Text
::::

We'll start by importing the necessary libraries:

In [1]:
import torch
import matplotlib.pyplot as plt
import numpy as np
import pandas as pd
from sklearn.decomposition import PCA
from sklearn.manifold import TSNE

In [2]:
from lobster.model import LobsterPMLM, LobsterCBMPMLM

  from .autonotebook import tqdm as notebook_tqdm


## Loading a Pre-trained Model

LBSTER provides several pre-trained models. Let's load a masked language model:

In [3]:
# Choose a model to use
model_name = "asalam91/lobster_24M"  # 24M parameter model

In [4]:
# Load the model
model = LobsterPMLM(model_name)
model.eval()  # Set to evaluation mode

LobsterPMLM(
  (_transform_fn): PmlmTokenizerTransform()
  (model): LMBaseForMaskedLM(
    (LMBase): LMBaseModel(
      (embeddings): LMBaseEmbeddings(
        (word_embeddings): Embedding(32, 408, padding_idx=1)
        (dropout): Dropout(p=0.1, inplace=False)
        (position_embeddings): Embedding(512, 408, padding_idx=1)
      )

::::

Exercise set
1. Answer these questions using the LBSTER tutorial:
(a) What string is assigned to model_name?
(b) Which call puts the loaded model into evaluation mode?
(c) What dropout probability appears in the printed model structure?
2. Reproduce the LBSTER tutorial from "from .autonotebook import" up to and including "model = LobsterPMLM(model_name)".
3. Continue the LBSTER tutorial from the point where it stops.

::::

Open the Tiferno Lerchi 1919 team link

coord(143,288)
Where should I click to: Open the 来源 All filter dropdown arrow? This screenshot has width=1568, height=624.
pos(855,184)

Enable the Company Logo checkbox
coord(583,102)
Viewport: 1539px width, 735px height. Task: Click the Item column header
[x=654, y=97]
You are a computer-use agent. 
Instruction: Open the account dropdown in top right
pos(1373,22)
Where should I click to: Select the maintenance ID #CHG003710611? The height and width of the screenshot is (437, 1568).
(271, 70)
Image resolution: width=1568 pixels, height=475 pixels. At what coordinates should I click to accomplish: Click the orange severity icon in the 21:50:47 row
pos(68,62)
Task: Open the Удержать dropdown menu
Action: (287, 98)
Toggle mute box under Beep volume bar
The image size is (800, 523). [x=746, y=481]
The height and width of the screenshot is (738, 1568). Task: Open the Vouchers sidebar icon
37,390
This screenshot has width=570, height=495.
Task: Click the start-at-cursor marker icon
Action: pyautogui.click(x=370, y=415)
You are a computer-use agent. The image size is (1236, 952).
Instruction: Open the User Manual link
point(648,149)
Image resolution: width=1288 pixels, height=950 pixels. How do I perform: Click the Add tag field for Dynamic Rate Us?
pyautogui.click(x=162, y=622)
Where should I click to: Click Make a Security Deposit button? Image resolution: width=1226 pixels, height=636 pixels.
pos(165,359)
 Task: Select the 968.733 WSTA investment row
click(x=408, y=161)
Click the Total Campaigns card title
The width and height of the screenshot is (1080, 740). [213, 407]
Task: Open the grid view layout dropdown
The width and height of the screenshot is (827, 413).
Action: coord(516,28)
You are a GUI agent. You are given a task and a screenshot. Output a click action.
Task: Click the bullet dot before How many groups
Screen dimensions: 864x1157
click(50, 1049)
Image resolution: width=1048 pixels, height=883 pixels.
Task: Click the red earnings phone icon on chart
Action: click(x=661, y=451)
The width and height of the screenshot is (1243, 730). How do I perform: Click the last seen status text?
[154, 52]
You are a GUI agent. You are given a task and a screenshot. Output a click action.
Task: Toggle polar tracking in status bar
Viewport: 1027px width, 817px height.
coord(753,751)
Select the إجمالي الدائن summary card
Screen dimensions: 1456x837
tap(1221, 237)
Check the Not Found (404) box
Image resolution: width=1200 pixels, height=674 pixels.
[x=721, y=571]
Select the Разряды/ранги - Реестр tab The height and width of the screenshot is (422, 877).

::::

Per-task answers
1.
(a) "asalam91/lobster_24M"
(b) model.eval()
(c) p=0.1

2.
from .autonotebook import tqdm as notebook_tqdm


## Loading a Pre-trained Model

LBSTER provides several pre-trained models. Let's load a masked language model:

In [3]:
# Choose a model to use
model_name = "asalam91/lobster_24M"  # 24M parameter model

In [4]:
# Load the model
model = LobsterPMLM(model_name)

3.
      (encoder): LMBaseEncoder(
        (layer): ModuleList(
          (0-9): 10 x LMBaseLayer(
            (attention): LMBaseAttention(
              (self): LMBaseSelfAttention(
                (query): Linear(in_features=408, out_features=408, bias=False)
                (key): Linear(in_features=408, out_features=408, bias=False)
                (value): Linear(in_features=408, out_features=408, bias=False)
                (dropout): Dropout(p=0.0, inplace=False)
                (rotary_embeddings): RotaryEmbedding()
              )
              (output): LMBaseSelfOutput(
                (dense): Linear(in_features=408, out_features=408, bias=True)


In [5]:
# Check if GPU is available
device = torch.device("cuda" if torch.cuda.is_available() else "cpu")
model = model.to(device)
print(f"Model loaded on {device}")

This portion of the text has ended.